● COMPITI DA SVOLGERE
**1)** Spiega perché, secondo il brano sugli scenari del cambiamento, è necessario un ripensamento.
**2)** Sostituisci "Green economy" con "economia verde" nel tratto del brano sugli scenari del cambiamento che va da "L’importante contributo di" fino a "di Lapo Berti.", poi riscrivi quel tratto.

● BRANO DI LETTURA
================

Gli scenari del cambiamento

di Aldo Bonomi

La prima e più devastante crisi economica dell’era globale impone a tutti un ripensamento. L’esito catastrofico di un trentennio dominato dai dogmi di un liberismo estremo spinge per soluzioni nuove e impensate, ma ripropone anche pulsioni conservatrici e impossibili ritorni al mondo che abbiamo perduto oppure suggerisce ingannevoli vie di fuga verso l’utopia. Il patto fra democrazia e capitalismo va ripensato. Non ci sono scorciatoie. Il cambiamento va pensato e prodotto in corsa, gli elementi di un nuovo modello economico e sociale vanno estratti dalla materia incandescente dei processi in atto. Qui e ora, non in un futuro che non arriva mai, ma nello spazio incerto e rischioso del possibile.

L’importante contributo di Aldo Bonomi, sociologo, direttore dell’AASTER di Milano, apre il dibattito, suggerendo la via d’uscita di una Green economy non ingenua, ma consapevole dei processi globali e attenta al territorio. Nei prossimi giorni, pubblicheremo altri interventi, a partire da quello di Lapo Berti.

================

● DATI DI PARTENZA

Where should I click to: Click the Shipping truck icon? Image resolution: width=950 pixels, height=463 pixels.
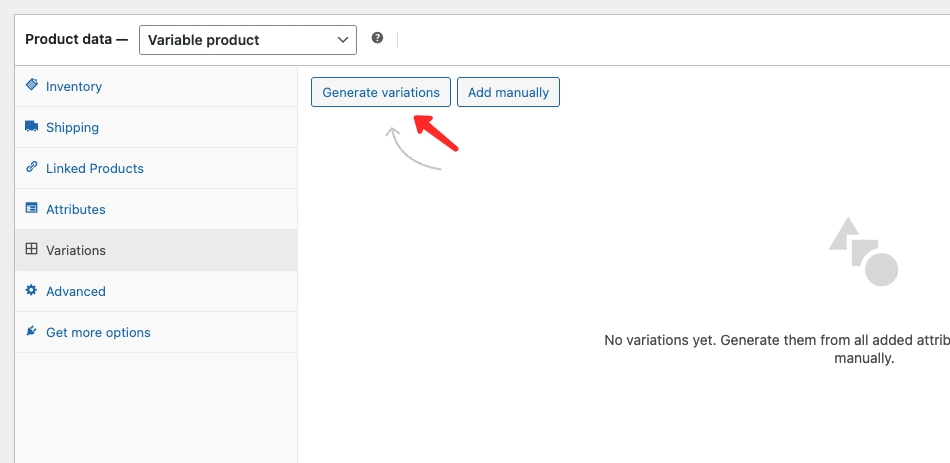(32, 127)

================

● SOLUZIONI DEI COMPITI
**1)** Secondo il brano, il ripensamento è imposto a tutti dalla prima e più devastante crisi economica dell’era globale. Inoltre l’esito catastrofico di un trentennio dominato dai dogmi di un liberismo estremo spinge a cercare soluzioni nuove e impensate.

**2)**
L’importante contributo di Aldo Bonomi, sociologo, direttore dell’AASTER di Milano, apre il dibattito, suggerendo la via d’uscita di una economia verde non ingenua, ma consapevole dei processi globali e attenta al territorio. Nei prossimi giorni, pubblicheremo altri interventi, a partire da quello di Lapo Berti.